Aisha had to remind herself to breathe as she watched Jase make his final ascent. The tree bounced and swayed with his weight, especially as he neared the top, and her insides did similar.
And then, with a terrifically loud crack, the first segment thwomped to the ground. Jase descended part way and cut again. And repeat, repeat, repeat—until Aisha lost count of how many sections he’d cut. It was crazy how quickly the massive tree came down. Soon there was nothing left but a pile of logs in eight to ten foot lengths, and Jase was back on the ground, setting his saw down, and pulling off his hard hat. His shaved head gleamed with sweat and he pressed his fists into his lower lumbar and leaned back, stretching his overworked spine.
“I’m hungry from the feet up—but I’m also so beat that skipping food and going straight to bed is equally tempting.”

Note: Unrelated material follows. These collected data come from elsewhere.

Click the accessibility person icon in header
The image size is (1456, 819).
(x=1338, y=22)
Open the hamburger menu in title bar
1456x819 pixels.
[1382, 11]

“Flattering,” Aisha quipped before she could stop herself, “but I hardly know you.”
Jase’s eyes dropped and his skin deepened to a rosy-plum hue that was already growing familiar to Aisha. She instantly felt bad for teasing him. Sometimes she definitely had too much of Sam in her for her own liking. Also, she’d changed her mind about her earlier snide observation that he was “your typical arrogant guy.” The only thing he seemed confident about was his ability to work—and fair enough. His high opinion there was obviously well-deserved. In every other aspect of life, he seemed almost painfully shy—though looking the way he did, she couldn’t understand why. He must be used to having women all over him in droves.
“I’m so sorry. I was only joking. I’m not—” She stalled mid-apology when Jase shrugged, and his slow grin appeared again.
“So not bed, perhaps, but maybe want to meet up in the dining hall later?”
A stupid tingle went through Aisha at the possibility the word “perhaps” suggested. This was how bad she was at flirting now. A man could cringe at her joke and kindly but firmly turn her down and she’d still be titillated.
“I don’t think so. I want to have a quiet night in with Mo.”
“Sounds nice.” Jase sounded like he meant it, which was refreshing. So often people her age said stupid stuff about her being tied down. He started gathering his gear. Aisha, for reasons she didn’t want to overthink, lingered too, reluctant to see the productive day come to an end. Someone in one of the nearby cabins must’ve started a fire in their woodstove because the cozy scent of burning cedar filled the chilling air, mingling with the sharp piney scent of their labor. The sun was just starting to set, and Aisha wished she had a thermos of hot chocolate or something to offer Jase and help tide him over until Jo served dinner.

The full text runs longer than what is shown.